First of all I have to confess that I had not heard of her. But now I have. She was an activist before the civil rights movement really took off. She was also a lawyer and a poet. Rather late she was also ordained in the Episcopal Church. As the first Afro American Woman Priest.

Already as a young person she described herself as inwardly male and outwardly female. She liked to dress in male clothes and carry out traditionally male duties.
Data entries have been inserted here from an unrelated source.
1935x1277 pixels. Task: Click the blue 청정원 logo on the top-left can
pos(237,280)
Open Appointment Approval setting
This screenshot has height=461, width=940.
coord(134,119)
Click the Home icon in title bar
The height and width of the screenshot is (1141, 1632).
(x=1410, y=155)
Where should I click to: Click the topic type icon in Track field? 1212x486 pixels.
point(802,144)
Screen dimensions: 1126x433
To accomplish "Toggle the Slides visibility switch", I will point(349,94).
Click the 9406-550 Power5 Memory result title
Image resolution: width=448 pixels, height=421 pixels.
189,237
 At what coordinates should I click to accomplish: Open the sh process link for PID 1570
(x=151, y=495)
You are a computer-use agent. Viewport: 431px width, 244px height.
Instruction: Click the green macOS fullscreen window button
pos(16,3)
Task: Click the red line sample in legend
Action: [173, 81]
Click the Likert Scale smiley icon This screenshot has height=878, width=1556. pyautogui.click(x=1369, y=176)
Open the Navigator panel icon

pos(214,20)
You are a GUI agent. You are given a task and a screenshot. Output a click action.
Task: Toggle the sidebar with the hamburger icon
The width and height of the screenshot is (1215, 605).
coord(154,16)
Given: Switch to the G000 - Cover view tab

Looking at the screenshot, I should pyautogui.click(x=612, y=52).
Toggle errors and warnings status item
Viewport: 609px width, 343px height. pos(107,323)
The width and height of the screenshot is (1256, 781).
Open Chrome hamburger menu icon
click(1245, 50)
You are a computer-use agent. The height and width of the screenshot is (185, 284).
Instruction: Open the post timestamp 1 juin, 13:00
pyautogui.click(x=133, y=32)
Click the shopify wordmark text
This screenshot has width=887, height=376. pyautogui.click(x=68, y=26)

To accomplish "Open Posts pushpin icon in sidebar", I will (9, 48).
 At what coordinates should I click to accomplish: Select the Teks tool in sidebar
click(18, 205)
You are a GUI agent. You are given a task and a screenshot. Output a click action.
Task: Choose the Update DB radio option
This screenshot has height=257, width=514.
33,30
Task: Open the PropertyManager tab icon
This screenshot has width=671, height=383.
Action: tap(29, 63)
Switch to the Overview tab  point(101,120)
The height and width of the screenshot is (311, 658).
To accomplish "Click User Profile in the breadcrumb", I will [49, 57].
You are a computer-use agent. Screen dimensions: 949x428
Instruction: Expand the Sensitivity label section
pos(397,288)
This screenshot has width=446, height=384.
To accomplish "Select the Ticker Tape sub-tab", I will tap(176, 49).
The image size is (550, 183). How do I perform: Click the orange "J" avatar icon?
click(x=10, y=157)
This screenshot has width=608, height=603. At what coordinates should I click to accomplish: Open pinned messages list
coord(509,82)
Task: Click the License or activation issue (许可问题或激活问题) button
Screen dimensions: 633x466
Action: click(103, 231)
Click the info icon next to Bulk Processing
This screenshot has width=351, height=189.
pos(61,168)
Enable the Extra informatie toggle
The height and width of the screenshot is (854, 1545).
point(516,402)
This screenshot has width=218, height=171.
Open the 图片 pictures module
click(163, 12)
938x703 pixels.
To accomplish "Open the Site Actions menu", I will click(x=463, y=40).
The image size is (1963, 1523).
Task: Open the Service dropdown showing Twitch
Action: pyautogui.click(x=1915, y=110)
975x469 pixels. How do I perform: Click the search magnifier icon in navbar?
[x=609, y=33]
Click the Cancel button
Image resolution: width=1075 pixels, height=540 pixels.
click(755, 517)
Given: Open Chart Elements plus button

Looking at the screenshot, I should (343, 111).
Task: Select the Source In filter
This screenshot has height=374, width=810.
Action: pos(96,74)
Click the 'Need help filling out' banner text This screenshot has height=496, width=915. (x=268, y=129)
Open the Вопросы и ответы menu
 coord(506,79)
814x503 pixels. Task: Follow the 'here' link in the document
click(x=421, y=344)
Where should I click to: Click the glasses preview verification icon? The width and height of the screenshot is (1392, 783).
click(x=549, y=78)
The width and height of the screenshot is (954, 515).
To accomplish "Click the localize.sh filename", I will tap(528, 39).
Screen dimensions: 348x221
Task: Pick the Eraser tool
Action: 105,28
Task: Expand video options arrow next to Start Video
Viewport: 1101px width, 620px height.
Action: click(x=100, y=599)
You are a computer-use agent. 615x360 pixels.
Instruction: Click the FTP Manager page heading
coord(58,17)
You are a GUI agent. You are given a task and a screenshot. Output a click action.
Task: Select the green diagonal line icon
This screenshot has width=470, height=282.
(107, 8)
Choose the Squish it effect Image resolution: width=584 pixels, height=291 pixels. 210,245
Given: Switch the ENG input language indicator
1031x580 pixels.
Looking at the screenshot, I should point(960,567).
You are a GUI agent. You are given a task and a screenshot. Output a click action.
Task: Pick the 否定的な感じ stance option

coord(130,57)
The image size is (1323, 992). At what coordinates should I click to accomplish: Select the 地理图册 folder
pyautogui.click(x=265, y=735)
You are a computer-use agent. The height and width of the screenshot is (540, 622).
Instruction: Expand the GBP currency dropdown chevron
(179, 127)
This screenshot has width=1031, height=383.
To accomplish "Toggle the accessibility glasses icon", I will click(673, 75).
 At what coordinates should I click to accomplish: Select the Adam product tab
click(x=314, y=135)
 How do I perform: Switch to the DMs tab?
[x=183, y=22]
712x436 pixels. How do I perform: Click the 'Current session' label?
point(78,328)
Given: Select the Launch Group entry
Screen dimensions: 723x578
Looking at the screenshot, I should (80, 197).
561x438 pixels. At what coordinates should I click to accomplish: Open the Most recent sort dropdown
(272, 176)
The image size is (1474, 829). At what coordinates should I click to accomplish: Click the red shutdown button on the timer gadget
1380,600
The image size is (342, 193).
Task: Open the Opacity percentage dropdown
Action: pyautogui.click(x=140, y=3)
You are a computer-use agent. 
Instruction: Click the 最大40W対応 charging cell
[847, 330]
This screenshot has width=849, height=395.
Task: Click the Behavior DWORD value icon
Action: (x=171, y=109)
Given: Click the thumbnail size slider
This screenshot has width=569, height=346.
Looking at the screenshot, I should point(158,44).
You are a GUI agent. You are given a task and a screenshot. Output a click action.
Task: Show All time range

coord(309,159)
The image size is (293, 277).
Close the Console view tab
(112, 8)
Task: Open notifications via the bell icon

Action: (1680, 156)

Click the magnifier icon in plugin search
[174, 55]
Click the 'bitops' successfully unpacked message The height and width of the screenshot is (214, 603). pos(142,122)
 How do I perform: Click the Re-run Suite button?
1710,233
Dr McCray painted a lively portrait of Pauli Murray. And she also introduced three of her most important inspirations.
Cornelia Smith Fitzgerald (Her grandmother).
Langston Hughes (A famous Harlem renaissance poet).
James Cone (one of the most renowned proponents of Black Theology in the US, who died April 28 this year).
Her grandmother was a preacher, but not in church. She held sermons to her neighbors and that inspired young Pauli. From Hughes she learnt about poetry. Murray meant that sermon and poetry are overlapping genres. I could not agree more. This is partly what I said in my own presentation. I am aware that I only am in the beginning myself.

Hughes also stressed how important it is to use one’s voice in more than one way. On this note I remember how we spoke about the grunting of preachers in Africa. A connection to the traditional praise singer, in isiZulu called ‘ibongi’. Either Hughes or Pauli Murray had said that
Language conceals the human voice
This means that a preacher should use other sounds. Even weeping as a way of expressing deep emotions. (This is far from our western preaching style, but in southern Africa we experienced this a lot).

When the address dwelled on Cone much was said about the role of anger in sermons. Anger as something that should not be feared but something that is informative.

The address was long but very inspiring. I want to learn more about this remarkable woman. I have found a website but I cannot see that much about her sermons is being mentioned. The link comes here.

Pauli Murray was ordained in 1977 and died in 1985. At the General Convention of the Episcopal Church 2012 her name was added to the Calendar of Commemorations of The Episcopal Church, and thus to Holy Women.

Something that especially spoke to me was her love for dogs. She liked to pray with her dog at her side. This I have done a lot myself, especially early mornings in South Africa.